What is needed: Search the data for the string "pour" and copy each line in which it appears.

Entries taken from a collection:
**********

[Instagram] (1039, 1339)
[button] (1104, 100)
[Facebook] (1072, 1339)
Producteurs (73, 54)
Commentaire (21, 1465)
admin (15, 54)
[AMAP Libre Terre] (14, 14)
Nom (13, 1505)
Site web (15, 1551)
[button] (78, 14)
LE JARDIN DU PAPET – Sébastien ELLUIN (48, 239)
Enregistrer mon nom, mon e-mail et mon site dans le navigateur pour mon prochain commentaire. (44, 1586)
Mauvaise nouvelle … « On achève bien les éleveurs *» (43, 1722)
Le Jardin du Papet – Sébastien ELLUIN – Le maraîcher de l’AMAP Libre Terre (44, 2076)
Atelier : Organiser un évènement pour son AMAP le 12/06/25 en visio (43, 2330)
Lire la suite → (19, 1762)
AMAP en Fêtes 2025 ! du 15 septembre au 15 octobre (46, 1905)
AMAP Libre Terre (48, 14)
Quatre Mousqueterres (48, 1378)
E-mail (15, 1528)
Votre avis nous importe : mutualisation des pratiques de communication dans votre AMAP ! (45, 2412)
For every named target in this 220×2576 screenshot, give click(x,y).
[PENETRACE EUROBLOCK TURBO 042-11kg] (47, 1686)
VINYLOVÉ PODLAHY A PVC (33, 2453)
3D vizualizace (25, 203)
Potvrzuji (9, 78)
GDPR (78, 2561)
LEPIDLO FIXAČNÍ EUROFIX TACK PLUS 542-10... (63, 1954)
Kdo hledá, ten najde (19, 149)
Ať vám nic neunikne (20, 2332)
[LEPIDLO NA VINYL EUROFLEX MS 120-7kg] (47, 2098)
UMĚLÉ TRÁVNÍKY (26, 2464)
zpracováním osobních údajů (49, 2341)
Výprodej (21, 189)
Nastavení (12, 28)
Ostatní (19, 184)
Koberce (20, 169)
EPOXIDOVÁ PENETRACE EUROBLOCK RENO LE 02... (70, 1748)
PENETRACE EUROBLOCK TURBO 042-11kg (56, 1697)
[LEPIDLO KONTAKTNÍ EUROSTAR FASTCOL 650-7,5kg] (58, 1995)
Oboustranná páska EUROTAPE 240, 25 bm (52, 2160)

**********

Solution to this task:
Enregistrer mon nom, mon e-mail et mon site dans le navigateur pour mon prochain commentaire. (44, 1586)
Atelier : Organiser un évènement pour son AMAP le 12/06/25 en visio (43, 2330)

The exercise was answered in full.